Content starts

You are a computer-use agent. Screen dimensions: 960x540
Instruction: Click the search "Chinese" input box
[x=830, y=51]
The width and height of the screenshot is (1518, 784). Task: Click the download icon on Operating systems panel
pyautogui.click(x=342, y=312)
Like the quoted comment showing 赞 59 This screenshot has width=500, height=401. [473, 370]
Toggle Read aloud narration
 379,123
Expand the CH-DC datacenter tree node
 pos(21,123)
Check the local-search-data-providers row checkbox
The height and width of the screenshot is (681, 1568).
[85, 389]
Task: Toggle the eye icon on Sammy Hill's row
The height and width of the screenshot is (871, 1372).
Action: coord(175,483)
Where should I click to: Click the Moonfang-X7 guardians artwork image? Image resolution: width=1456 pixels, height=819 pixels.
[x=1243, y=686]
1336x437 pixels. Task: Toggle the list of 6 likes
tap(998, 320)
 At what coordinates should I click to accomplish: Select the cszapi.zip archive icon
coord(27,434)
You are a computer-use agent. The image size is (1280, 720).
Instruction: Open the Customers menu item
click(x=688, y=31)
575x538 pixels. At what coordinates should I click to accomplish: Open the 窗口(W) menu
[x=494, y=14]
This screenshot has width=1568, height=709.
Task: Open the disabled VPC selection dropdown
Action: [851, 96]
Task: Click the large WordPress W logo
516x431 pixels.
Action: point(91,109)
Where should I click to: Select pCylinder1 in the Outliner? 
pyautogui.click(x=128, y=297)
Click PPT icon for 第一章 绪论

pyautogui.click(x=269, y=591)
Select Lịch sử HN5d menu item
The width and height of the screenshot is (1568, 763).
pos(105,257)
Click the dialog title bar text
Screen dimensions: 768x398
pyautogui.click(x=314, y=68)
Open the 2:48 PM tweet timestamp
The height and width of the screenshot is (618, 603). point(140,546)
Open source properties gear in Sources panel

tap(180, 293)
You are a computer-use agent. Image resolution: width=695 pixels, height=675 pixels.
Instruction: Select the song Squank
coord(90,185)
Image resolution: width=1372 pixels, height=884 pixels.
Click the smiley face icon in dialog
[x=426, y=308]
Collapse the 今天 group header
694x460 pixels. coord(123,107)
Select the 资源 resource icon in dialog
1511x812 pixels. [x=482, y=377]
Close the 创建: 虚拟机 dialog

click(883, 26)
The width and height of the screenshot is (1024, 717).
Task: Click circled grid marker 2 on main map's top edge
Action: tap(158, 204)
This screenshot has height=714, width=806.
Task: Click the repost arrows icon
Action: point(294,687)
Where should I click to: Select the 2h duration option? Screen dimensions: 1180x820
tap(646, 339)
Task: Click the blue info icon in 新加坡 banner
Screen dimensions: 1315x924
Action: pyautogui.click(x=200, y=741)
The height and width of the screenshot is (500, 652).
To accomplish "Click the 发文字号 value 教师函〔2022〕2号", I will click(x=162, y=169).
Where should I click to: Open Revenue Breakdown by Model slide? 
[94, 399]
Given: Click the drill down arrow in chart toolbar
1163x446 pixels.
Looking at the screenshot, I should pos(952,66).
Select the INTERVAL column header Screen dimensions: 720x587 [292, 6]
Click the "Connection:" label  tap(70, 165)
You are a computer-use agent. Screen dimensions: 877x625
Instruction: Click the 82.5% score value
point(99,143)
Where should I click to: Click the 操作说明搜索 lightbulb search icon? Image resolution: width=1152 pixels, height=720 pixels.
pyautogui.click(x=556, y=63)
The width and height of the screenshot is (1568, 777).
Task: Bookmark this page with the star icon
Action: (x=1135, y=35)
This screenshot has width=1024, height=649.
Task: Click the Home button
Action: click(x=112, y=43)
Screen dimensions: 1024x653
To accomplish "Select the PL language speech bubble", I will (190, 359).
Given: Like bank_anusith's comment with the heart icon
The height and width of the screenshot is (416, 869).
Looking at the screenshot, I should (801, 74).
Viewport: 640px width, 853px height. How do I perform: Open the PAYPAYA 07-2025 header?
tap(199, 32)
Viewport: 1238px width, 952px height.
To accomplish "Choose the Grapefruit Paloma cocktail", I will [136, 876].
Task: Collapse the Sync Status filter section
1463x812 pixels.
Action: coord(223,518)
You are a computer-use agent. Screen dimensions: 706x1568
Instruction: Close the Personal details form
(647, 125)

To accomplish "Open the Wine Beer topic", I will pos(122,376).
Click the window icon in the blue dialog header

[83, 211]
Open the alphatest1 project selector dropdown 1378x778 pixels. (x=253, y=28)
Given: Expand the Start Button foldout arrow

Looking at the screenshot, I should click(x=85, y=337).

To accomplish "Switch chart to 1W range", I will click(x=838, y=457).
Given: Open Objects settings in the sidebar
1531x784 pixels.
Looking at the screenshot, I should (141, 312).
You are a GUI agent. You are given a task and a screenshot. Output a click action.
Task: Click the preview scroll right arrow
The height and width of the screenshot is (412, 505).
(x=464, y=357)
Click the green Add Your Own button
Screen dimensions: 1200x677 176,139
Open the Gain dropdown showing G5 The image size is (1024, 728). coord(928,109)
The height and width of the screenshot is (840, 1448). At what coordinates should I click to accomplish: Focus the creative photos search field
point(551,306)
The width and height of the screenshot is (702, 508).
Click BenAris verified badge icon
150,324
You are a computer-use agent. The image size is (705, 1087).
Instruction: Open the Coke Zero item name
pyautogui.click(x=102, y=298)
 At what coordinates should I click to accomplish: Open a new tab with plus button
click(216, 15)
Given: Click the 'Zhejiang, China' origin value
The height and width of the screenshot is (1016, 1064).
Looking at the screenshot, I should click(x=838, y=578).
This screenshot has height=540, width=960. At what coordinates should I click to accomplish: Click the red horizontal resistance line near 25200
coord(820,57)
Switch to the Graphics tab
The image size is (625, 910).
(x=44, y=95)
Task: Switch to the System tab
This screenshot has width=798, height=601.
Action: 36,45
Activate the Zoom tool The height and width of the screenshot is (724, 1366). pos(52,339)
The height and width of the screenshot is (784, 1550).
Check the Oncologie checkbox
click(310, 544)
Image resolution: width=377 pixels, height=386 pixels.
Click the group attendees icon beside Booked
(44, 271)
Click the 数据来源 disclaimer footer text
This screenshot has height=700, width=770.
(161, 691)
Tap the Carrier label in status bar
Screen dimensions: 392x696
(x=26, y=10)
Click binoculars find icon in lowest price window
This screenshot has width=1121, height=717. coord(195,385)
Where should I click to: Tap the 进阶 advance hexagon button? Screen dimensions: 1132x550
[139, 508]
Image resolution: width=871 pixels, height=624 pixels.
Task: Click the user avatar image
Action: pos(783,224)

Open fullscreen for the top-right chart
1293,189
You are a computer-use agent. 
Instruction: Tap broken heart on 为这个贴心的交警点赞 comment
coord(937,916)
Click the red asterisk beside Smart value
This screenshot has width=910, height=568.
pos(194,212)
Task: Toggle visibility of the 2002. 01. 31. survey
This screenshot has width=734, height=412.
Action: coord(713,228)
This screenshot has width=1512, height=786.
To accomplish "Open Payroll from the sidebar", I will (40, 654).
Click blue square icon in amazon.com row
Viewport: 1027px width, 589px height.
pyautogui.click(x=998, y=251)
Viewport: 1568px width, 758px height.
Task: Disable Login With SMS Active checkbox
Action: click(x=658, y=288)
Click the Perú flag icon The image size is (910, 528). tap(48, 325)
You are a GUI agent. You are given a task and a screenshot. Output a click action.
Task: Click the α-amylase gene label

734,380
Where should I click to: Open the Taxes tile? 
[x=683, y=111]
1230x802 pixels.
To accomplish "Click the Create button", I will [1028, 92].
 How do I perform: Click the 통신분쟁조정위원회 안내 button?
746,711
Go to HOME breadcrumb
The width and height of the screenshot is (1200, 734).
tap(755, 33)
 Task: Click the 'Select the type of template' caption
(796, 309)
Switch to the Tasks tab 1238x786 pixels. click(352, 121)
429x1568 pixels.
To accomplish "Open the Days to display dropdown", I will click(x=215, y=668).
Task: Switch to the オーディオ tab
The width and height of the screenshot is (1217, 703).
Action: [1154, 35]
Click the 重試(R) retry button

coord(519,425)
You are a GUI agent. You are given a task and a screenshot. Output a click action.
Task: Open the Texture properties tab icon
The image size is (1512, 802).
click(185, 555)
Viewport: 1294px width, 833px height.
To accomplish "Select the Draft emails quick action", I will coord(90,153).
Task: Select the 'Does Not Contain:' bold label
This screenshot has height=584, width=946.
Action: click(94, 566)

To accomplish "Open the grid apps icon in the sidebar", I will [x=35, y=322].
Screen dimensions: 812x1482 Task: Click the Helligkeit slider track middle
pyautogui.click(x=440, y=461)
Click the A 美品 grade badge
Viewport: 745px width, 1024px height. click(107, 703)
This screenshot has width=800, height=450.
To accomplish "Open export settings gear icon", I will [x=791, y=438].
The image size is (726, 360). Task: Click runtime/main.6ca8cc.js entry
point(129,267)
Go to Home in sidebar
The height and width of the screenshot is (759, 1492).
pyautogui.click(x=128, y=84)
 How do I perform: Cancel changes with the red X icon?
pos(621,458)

Content ends

YOUR ASSIGNMENT: What lines hold the string "settings"? Pick them out of the data.

REPLY TO THE EXERCISE:
Given: Open Objects settings in the sidebar
To accomplish "Open export settings gear icon", I will [x=791, y=438].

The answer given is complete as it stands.